Your goals are irrelevant. Serve the goals of the many with elegant organisaton, stand back and watch your goals happen by accident.


  1. Great post. I am doing a lot of thinking around the marketing mix and the buyer decision process. Am working on a post for tonight that will draw on some of the things that you have mentioned here.
    “Social media is an engagement medium, not an advertising one”. It is an important point. The Promotion element of the marketing mix doesn’t equal advertising. Sure it can include advertising if that is a suitable way to promote your product but it isn’t the only way to promote your product.

  2. Kimota says:

    Thanks Daniel. It’s a topic I’ve found myself butting up against a lot lately, particularly as traditional business sees marketing and advertising as synonymous. The buyer decision process has been completely transformed in the last five to ten years but, as with most things, business wisdom lags behind. We’re still very much living in that gap period between a shift in consumer behaviour and a shift in (majority) business behaviour

  3. It’s a frustrating dilemma for those of us in the industry trying to teach old school marketers the right way to do it.
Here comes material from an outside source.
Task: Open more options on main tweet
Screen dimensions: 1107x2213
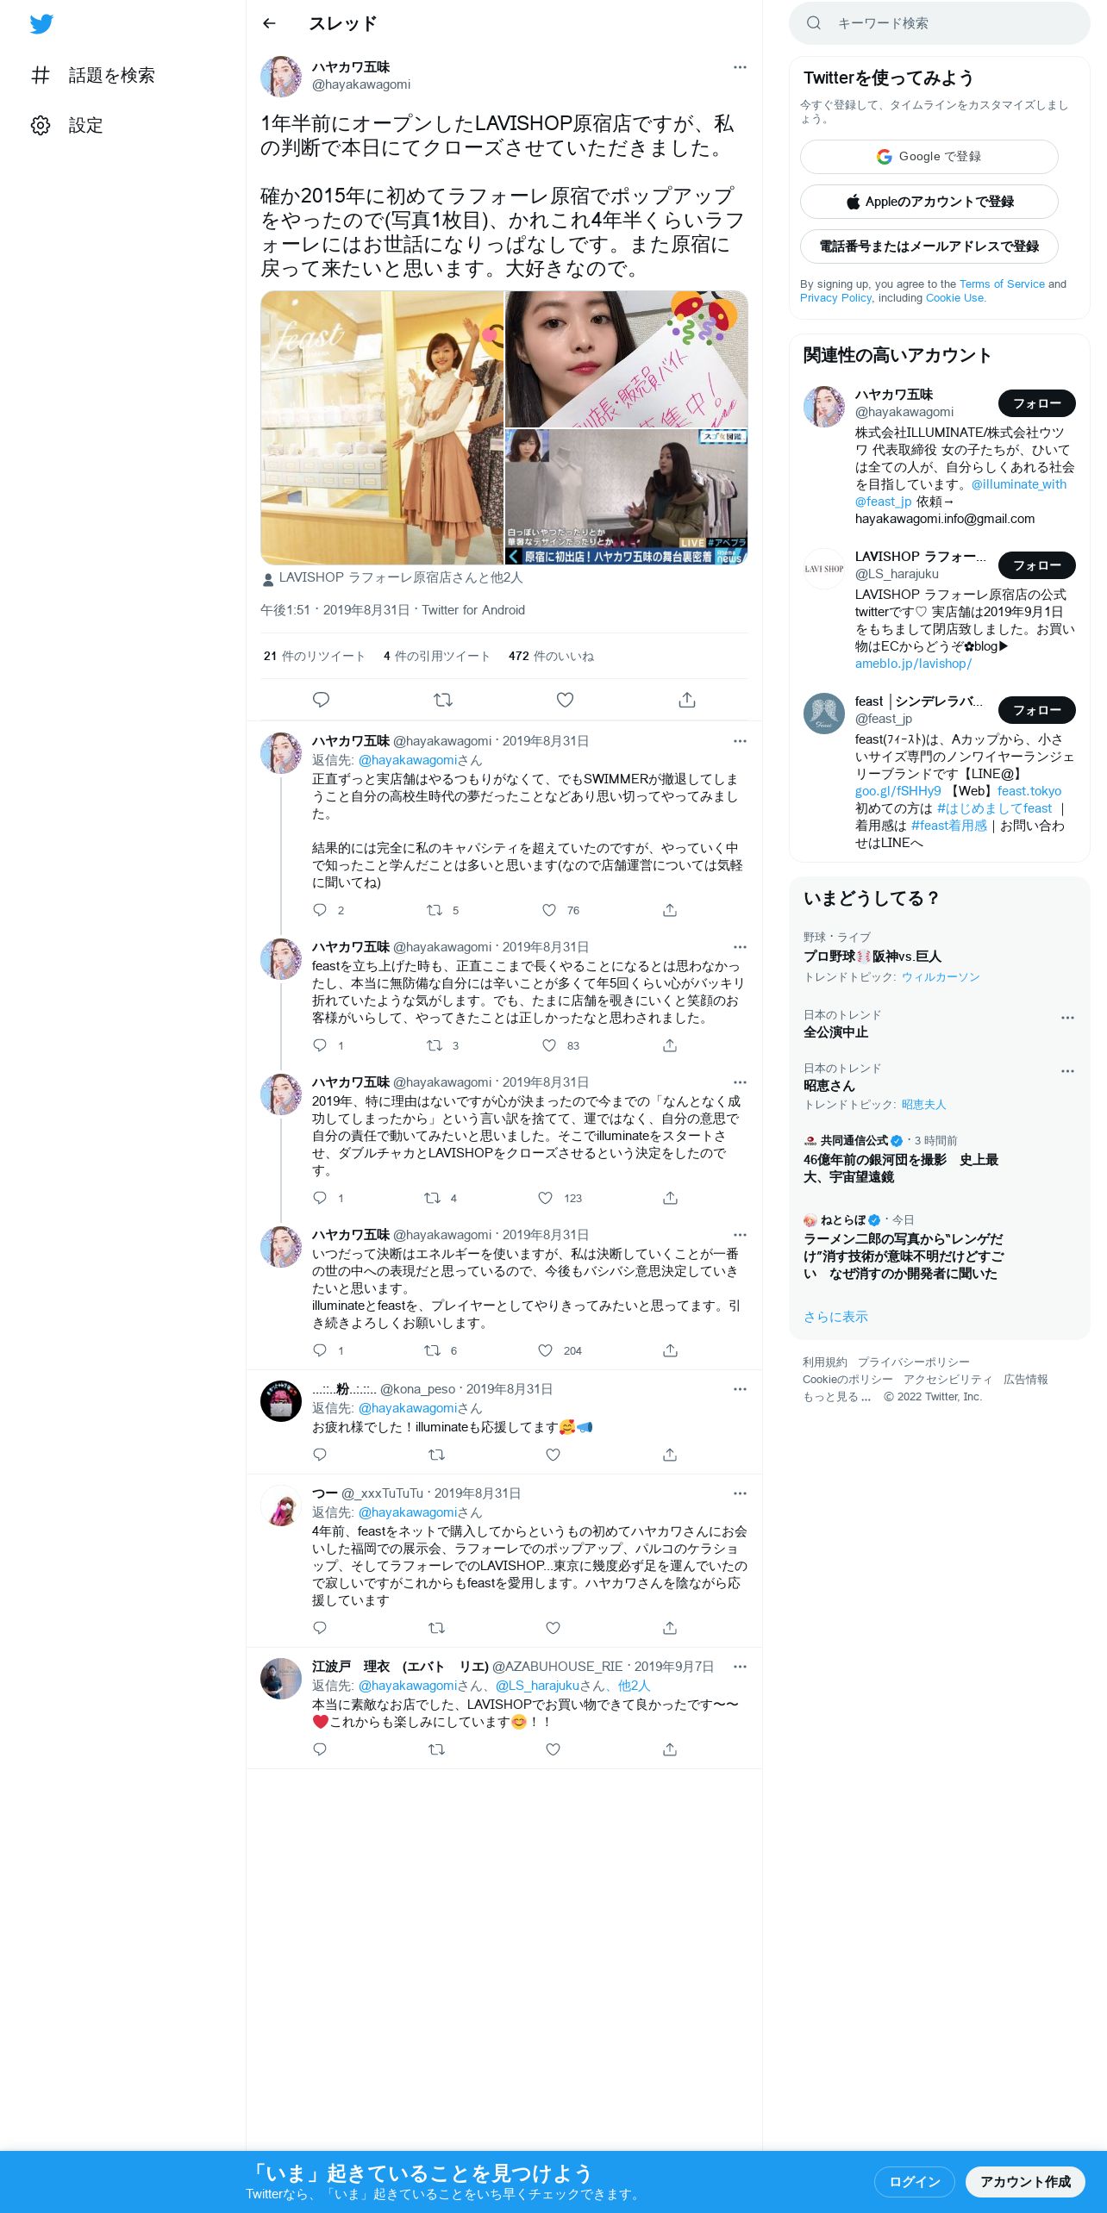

I spent 2 hours last week taking a client through a strategy of how to ‘pay if forward’. In the end, the client simply wasn’t willing to put in the hard yards up front without an immediate ROI.
    All he cared about was generating positive word of mouth via social media. What he couldn’t grasp was that you actually had to do something worthwhile to get people talking about you in the first place… sigh.

  4. Kimota says:

    I think a few of us are suffering these symptoms. It is probably the biggest challenge online marketers currently face.
    My problem is that this sort of approach – instant ROI and pushing for quantifiable sales from marketing – becomes a self-fulfilling prophecy. They know they have to address the push for social media marketing because everyone tells them to. So they create a knee-jerk strategy without audience research that answers the wrong questions, doesn’t adequately support the process, internally snipe at it and then – after six months – pull the plug because in a survey, respondents were indifferent to these strategies. And of course they were – it was half-hearted and never actually addressed their needs.
    Bringing true change into a business mind-set – especially a business that has been around a few years – can be like wading through treacle.